As defined here what initial coin offering is and how it differs from initial public offering in its traditional sense and as regards revenue or a stake in a particular company. Initial coin offering is a big deal presently as over $2 billion token sales recorded in about 140 ICO this year alone, experts and other major financial houses are of the opinion that initial coin offering is rather merely a flash in the pan and likely to burst anytime a new trend emerges in cryptocurrency.
Emma Channing of The Argon Group explains that initial coin offerings seem to be everywhere, that minimum of two company launch daily since it started; during a presale, token buyer may contact a seller for a transaction which is later carried out on a website portal and that requires identity check. He said the rate at which Silicon Valley is obsessed with cryptocurrency has never been seen before and this has overtaken both angel and seed investing in a single year. Channing helps companies carry out initial coin offering said she has not seen quite anything like this new technology trend. According to her, figures around $4 billion will be raised through initial coin offerings in this year alone but argued that very small fraction number of companies that have “blockchain technology as their heartbeat”. Most ICOs that fails obviously missed that edge or their message and marketing is poor because attention and buzz around initial coin offering mask the reality that it’s actually a hard way to raise fund for startup.
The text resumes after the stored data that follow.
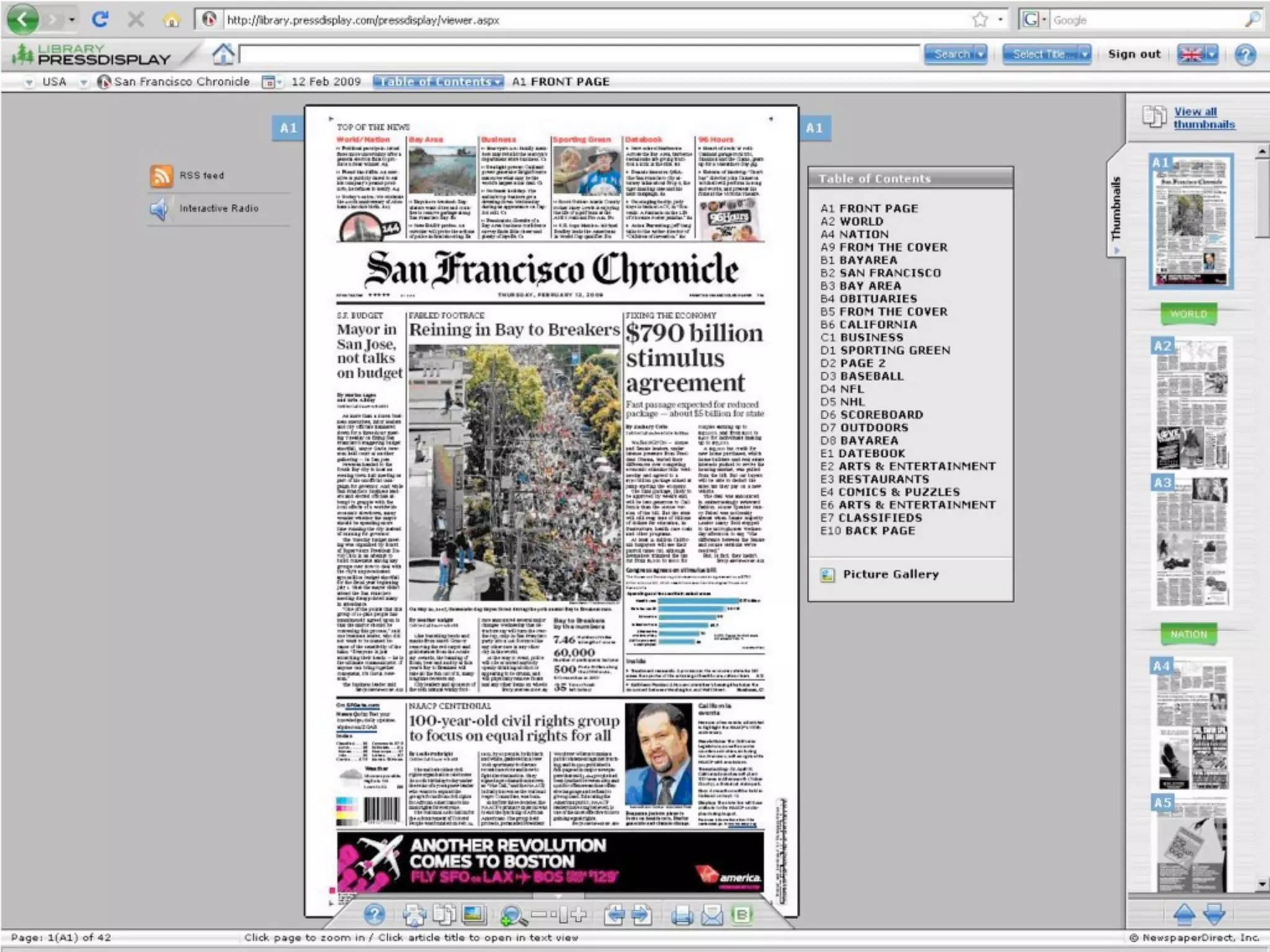Open Interactive Radio speaker icon
The height and width of the screenshot is (952, 1270).
(x=159, y=209)
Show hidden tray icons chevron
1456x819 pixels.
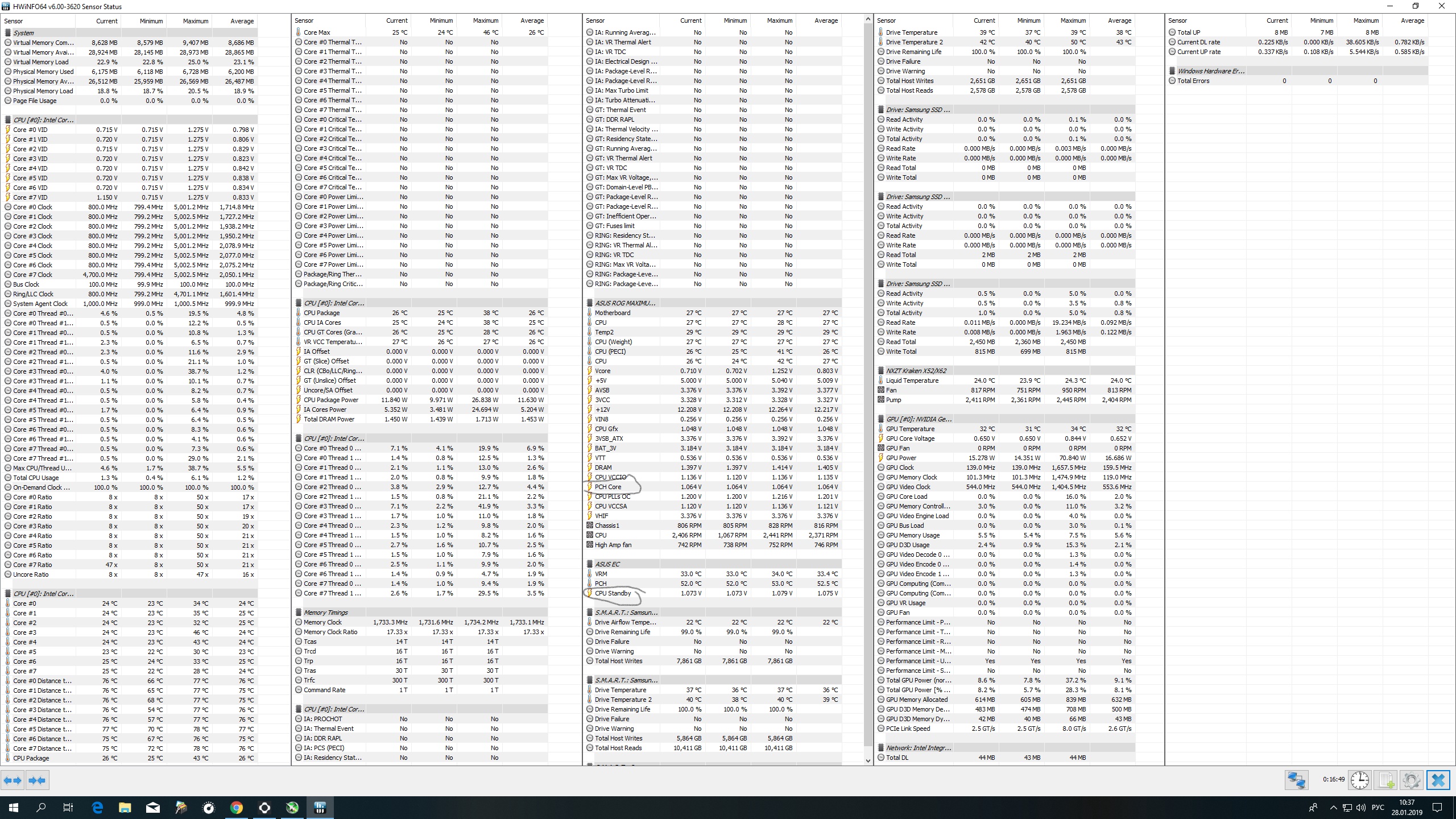[x=1333, y=808]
RISKS AROUND INITIAL COIN OFFERING (ICO)
Venture capitalists are risk averse and only few can stake everything on an ICO, investors derive their power based on collected facts and their superior judgment, they select project that is worthwhile, fund it; if they perceive a startup isn’t promising or the figures do not add up, they fold and the startup is left to raise cash through crowdfunding or raise money by themselves. Startup owners are as well wary of handing over control of their new business to investors knowing that what an investor cares for above all else is there return on investment and see initial coin offering as a more viable option than splitting stakes in their newly launch company with a venture capitalist.
GOVERNMENT STAND ON INITIAL COIN OFFERING (ICO)
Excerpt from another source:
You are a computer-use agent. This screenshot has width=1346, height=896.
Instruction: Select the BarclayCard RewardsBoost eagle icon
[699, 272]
The United States for example, SEC (security exchange commission) normally require a private firm to file disclosure agreement whenever they raise money privately. Initially, less attention was paid to initial coin offering market and this allows it to develop with no regulations; lately, the SEC has started to warn startups that they are likely to be violating securities laws with the token sales.
Government herself have not found a way around regulating these digital currency trends, and this is a big question for government to proffer solution. Internal Revenue SERVICE (IRS) said virtual currencies are taxable as long as these tokens can be converted to a dollar amount. SEC is expected to begin a stringent clampdown on initial coin offerings before cash is raised for it, China is a perfect example of this as they have banned this practice. Initial coin offering may be hosted in a particular country, they are not restricted to that place alone as they can be traded anywhere a user gets plugged to the internet.